PROMPT 1: In the text about bánh chưng, for how many years has the Bánh Chưng Collective been meeting to make the dumplings for Tết?
PROMPT 2: Using the text about bánh chưng, explain why Lang Liêu shaped his two dishes the way he did.
PROMPT 3: Continue the text about bánh chưng from the point where it stops.

GIVEN TEXT:
# # #

Watch Chefs Diep Tran and Minh Phan talk about how they first started the Bánh Chưng Collective.

“First things first, let go of any expectations of perfection,” says Chef Diep Tran. “You’re here to have a good time.” She’s speaking to those nervous, but excited individuals who have never made bánh chưng, a square-shaped sticky rice dumpling with pork belly (or peanuts for vegetarians), mung beans and shallots wrapped in banana leaves. From the right amount of filling to banana leaf-wrapping techniques, assembling these little bundles can be intimidating for first-timers.

For the past seven years, a group known as the Bánh Chưng Collective, have convened to make these rice dumplings for the Vietnamese Lunar New Year (Tết). This tradition has been passed down from one generation to another in the Vietnamese community.

Legend has it that during the Hùng Dynasty (1712-1632 BC), a dying emperor had to choose a successor amongst his many sons. To challenge them, the king declared that the son who brought the most delicious and meaningful culinary dish as an offering to the ancestors for Tết would be given the throne. Most of the sons sought exotic and luxurious foods by land and sea. Lang Liêu, the poorest of the princes, could not afford such items. He had simple ingredients: rice and pork. He worked hard to elevate these humble things into two dishes: bánh giầy (rice cake) shaped round like the moon and bánh chưng (pork stuffed rice dumpling) shaped in a square to represent the land. These offerings symbolized heaven and earth. With both taste and sentiment, the pauper son succeeded the throne. Centuries later, these dishes are still associated with the new year celebration. This story was documented in a book published in 1695 called “Lĩnh Nam Chích Quái” (“The Extraordinary Tales of Lĩnh Nam”). For generations, the bánh chưng legend has been passed down through storytelling. Similarly, the tradition of making it has too.

# # #

LISTED ENTRIES:
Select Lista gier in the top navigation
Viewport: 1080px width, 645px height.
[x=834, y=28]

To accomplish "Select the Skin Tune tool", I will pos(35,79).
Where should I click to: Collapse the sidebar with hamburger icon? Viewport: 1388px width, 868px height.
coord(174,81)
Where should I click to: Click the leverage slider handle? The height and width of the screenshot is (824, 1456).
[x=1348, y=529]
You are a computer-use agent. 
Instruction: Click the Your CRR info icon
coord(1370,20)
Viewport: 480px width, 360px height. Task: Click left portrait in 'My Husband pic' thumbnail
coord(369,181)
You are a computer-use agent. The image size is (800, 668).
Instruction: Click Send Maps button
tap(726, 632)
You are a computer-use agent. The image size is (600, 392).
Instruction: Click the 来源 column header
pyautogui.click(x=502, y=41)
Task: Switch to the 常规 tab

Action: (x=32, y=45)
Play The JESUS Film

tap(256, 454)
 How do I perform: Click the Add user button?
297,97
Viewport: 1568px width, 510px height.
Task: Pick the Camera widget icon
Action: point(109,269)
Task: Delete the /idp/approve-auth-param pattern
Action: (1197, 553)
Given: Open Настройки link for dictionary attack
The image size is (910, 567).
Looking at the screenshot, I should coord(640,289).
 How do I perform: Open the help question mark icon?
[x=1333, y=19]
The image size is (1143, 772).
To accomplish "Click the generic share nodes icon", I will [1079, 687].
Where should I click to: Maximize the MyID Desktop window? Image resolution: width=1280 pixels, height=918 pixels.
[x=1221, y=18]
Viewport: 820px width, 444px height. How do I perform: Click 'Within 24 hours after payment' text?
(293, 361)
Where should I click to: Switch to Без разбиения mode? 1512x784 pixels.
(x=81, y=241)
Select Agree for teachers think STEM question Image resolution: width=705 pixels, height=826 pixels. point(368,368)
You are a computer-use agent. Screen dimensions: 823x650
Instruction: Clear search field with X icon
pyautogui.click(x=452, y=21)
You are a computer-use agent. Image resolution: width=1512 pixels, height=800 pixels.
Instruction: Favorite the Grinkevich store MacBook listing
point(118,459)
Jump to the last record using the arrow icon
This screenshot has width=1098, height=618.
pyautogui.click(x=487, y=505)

# # #

RESULT 1: Seven years.

RESULT 2: He shaped bánh giầy round like the moon and bánh chưng square to represent the land. Together, the two offerings symbolized heaven and earth.

RESULT 3:
 

Learn more about Vietnamese culinary traditions on "The Migrant Kitchen" S2 E4: Beyond Pho.Watch now.

In Vietnam, many families and whole villages come together before the new year to make bánh chưng to share with friends and family. Over time, the practice of making bánh chưng has been challenged by political conflict and family separations. When the Vietnam War ended in 1975, millions of Vietnamese people sought refuge and immigrated all around the world. For the 4.5 million Vietnamese people living overseas (known as Việt Kiều), there are many challenges in keeping traditions alive when communities may be small or scattered. Unlike other regions, Southern California has a large Vietnamese population. At over 2.1 million, half of Vietnamese people living overseas in the world are here in the counties of Los Angeles and Orange combined. Though there is strength in numbers, this doesn’t mean that there aren’t any challenges to preserving culture. Over time, due to the industrialization of food and generational changes, the making of bánh chưng is a fading tradition.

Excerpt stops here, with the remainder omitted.